▶ **WORK INSTRUCTION**: Your copy should begin at the line containing "Task: Show help" and end at the last line of the records; transcribe those lines exactly and leave out every picture.

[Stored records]
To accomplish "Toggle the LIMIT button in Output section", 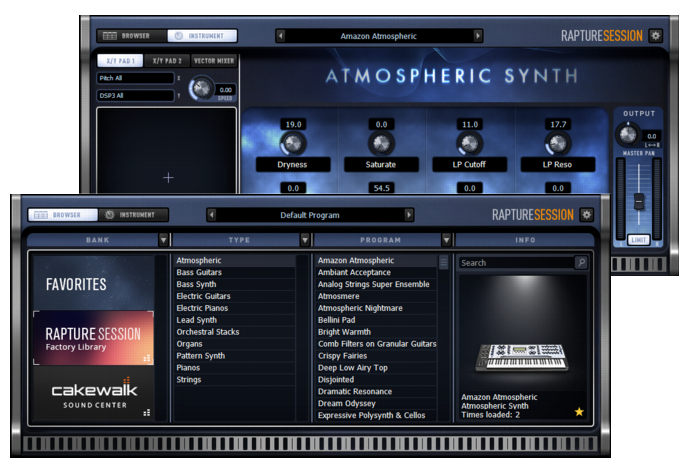I will [x=638, y=240].
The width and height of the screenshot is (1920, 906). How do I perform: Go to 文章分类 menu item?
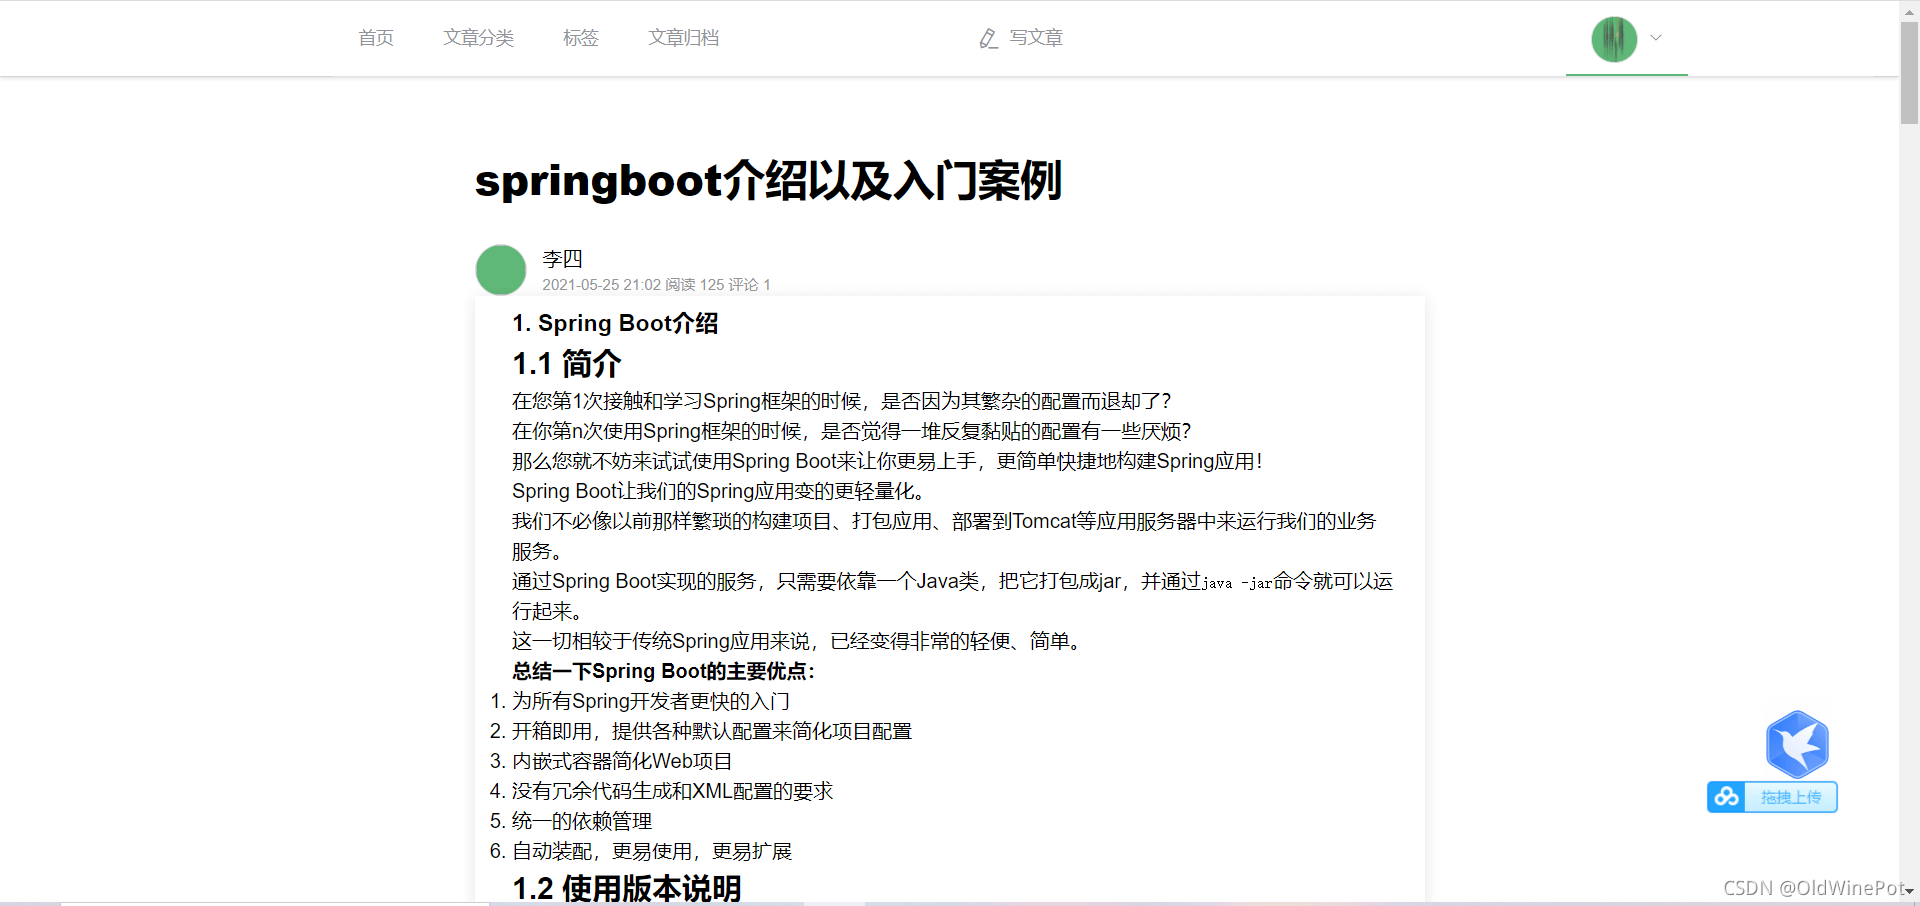(478, 38)
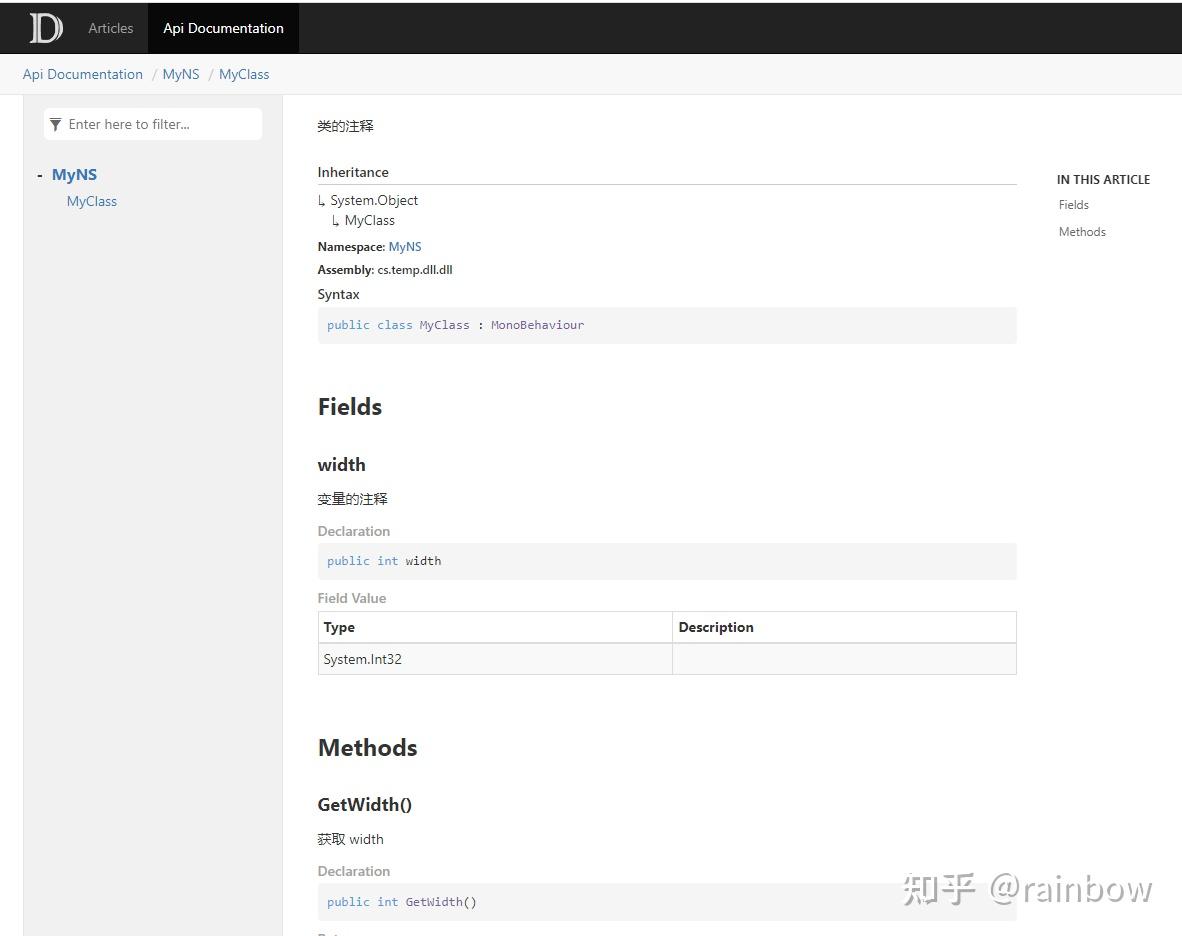
Task: Click the DocFX site logo
Action: click(44, 27)
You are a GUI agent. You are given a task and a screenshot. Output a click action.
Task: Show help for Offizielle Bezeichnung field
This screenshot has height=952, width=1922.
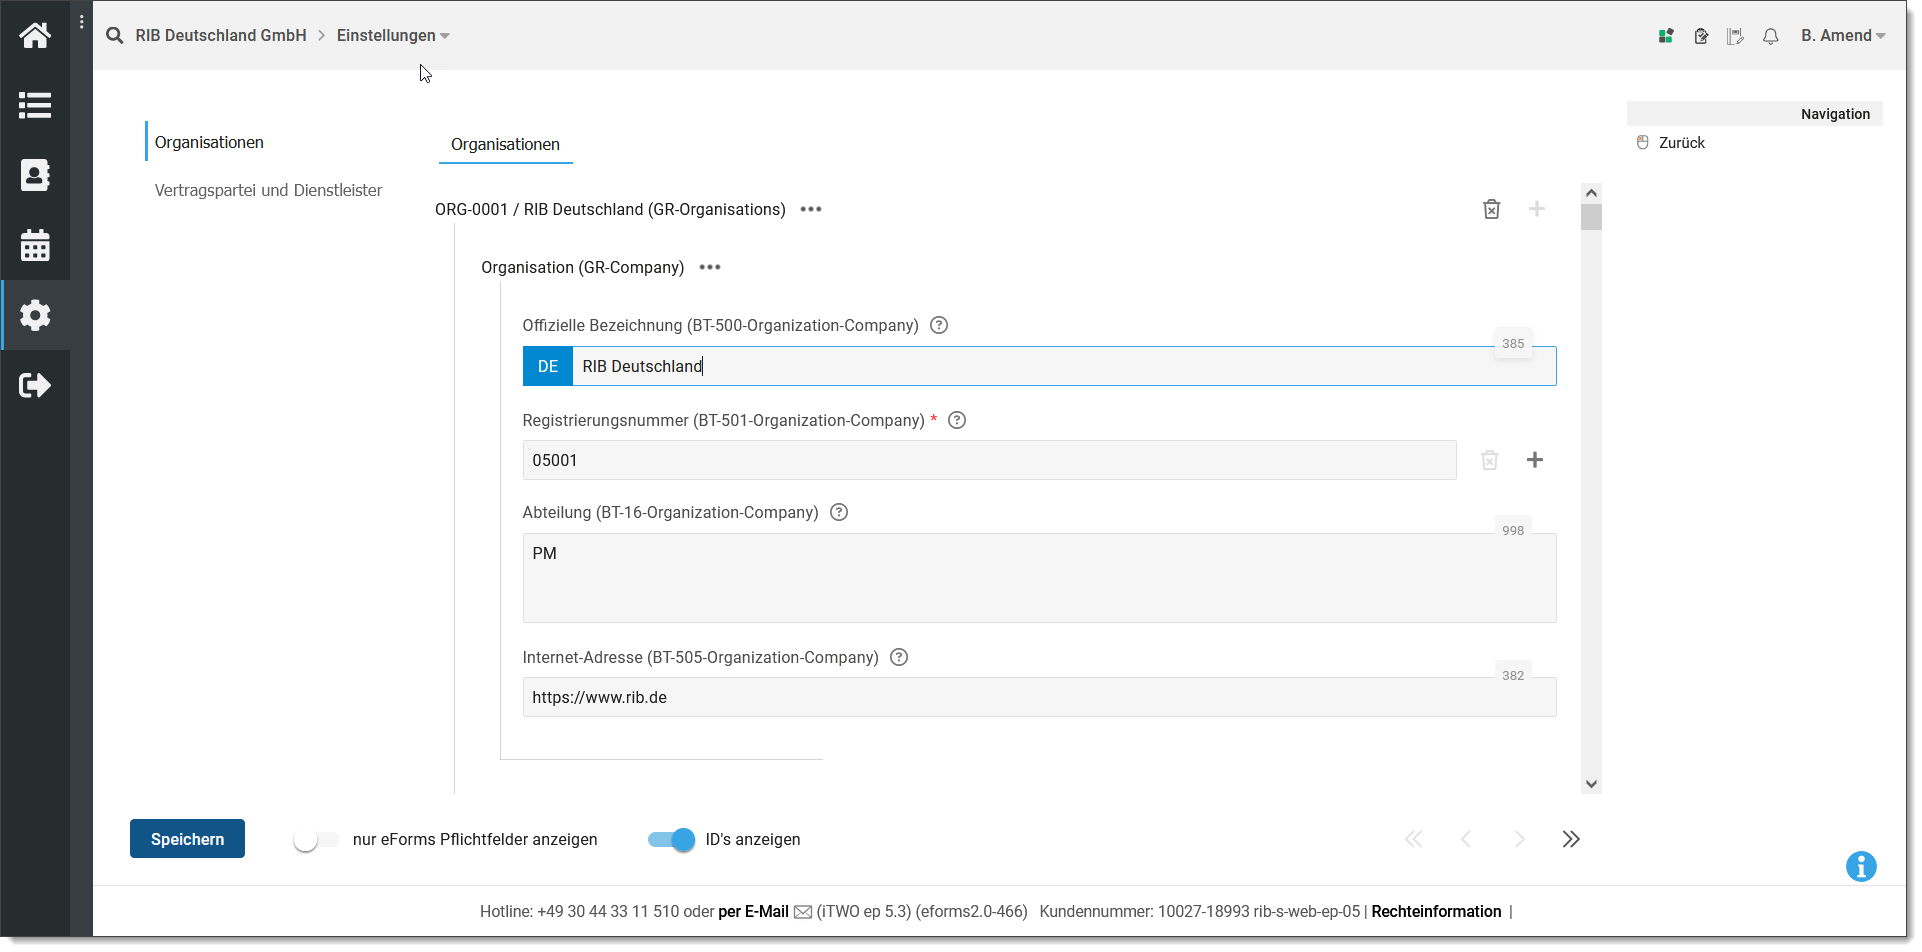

▶ **OUTPUT FOR THIS TASK**:
Task: Show help for Offizielle Bezeichnung field
This screenshot has height=952, width=1922.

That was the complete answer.